Lest I be seen as to negative toward RDF-DBLP, I must say that I think it will be very handy as a jSpace back end. Certainly beats massaging and publishing all that DBLP XML ourselves!
March 20th, 2007 at 4:43 am
Hi,
I was really surprised to see my comment again…
The answer is really interesting. In fact, it’s true I was looking for some kind of tech show. I discovered this RDF DBLP two days before on the W3C SWEO wiki, and I was looking for a way to integrate it in Exhibit… so when I saw your post, my first though was “same data, same result but the middle is different…” Maybe my comment was kind of a “lazy web” one to see if you would do the job ;)
But I must agree plain DBLP is much easier to use right now.

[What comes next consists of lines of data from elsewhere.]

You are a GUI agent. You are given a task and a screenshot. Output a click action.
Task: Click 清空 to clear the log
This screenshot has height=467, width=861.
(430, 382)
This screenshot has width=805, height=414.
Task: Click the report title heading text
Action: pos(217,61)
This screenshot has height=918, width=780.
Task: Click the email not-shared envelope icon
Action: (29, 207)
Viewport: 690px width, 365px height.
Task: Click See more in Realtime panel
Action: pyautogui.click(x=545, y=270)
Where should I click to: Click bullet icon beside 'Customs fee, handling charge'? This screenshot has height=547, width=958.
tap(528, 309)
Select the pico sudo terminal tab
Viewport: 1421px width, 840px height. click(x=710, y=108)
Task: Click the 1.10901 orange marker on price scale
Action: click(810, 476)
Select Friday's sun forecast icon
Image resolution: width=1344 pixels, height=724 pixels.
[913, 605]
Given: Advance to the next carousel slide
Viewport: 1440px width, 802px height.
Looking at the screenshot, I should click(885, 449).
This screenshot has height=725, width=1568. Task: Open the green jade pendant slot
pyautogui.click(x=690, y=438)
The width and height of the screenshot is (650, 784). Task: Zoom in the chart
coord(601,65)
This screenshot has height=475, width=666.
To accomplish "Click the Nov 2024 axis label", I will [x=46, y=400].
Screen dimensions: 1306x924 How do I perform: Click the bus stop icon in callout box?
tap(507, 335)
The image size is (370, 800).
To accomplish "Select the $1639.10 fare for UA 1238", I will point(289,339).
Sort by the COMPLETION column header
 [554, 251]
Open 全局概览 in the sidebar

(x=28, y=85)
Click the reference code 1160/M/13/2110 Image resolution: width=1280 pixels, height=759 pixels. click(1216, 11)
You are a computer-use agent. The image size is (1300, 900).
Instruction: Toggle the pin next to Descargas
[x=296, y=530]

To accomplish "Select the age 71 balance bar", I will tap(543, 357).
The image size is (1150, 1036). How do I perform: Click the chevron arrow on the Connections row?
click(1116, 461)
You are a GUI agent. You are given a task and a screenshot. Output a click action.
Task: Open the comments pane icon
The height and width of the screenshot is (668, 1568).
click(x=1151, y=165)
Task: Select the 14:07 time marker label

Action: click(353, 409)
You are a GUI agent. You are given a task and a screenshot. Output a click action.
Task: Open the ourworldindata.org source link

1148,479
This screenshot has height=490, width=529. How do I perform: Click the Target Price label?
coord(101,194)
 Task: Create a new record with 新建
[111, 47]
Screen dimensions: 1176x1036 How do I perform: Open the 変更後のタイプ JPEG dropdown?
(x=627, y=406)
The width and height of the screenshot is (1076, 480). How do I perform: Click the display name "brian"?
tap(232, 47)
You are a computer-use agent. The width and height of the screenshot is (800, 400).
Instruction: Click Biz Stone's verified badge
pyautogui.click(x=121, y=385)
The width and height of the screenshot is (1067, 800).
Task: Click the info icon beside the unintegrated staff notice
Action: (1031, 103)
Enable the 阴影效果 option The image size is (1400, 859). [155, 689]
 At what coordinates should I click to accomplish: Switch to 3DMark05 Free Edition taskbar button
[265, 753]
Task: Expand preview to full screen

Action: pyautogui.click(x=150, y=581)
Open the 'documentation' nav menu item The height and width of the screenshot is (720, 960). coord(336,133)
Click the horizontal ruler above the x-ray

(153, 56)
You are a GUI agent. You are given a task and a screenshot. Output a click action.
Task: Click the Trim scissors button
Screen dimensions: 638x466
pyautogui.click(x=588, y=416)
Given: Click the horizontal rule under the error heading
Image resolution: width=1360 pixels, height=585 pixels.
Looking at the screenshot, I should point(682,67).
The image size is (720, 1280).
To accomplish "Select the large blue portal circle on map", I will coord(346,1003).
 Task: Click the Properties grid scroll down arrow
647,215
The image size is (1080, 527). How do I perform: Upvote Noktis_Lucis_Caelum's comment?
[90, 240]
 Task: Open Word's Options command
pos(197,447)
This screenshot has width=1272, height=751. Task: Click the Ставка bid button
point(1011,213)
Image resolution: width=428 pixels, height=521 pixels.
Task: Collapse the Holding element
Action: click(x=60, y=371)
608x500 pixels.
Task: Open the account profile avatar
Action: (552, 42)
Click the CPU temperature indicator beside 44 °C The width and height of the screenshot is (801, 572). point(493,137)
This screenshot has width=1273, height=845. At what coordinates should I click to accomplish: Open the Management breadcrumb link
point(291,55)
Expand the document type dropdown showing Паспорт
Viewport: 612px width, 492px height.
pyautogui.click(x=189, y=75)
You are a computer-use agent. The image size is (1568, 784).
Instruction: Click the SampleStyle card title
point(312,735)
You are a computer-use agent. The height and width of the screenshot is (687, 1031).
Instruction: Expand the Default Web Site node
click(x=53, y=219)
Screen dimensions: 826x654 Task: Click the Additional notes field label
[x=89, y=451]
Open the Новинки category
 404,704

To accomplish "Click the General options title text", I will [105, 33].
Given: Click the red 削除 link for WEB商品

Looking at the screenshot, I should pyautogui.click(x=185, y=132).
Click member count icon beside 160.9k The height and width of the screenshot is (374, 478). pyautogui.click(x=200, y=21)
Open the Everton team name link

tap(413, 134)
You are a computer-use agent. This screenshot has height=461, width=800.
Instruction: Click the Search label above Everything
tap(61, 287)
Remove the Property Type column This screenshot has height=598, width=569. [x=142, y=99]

On the other side, more interesting than RDF DBLP is SwetoDBLP http://lsdis.cs.uga.edu/projects/semdis/swetodblp/ but it’s only available as a dump and I wouldn’t deal with a triple store just for that…
Also, this Exhibit/sparql looks really interresting, I might give it a try….
March 20th, 2007 at 12:45 pm
I hope it was a good surprise!
I’d be interested in what you come up with.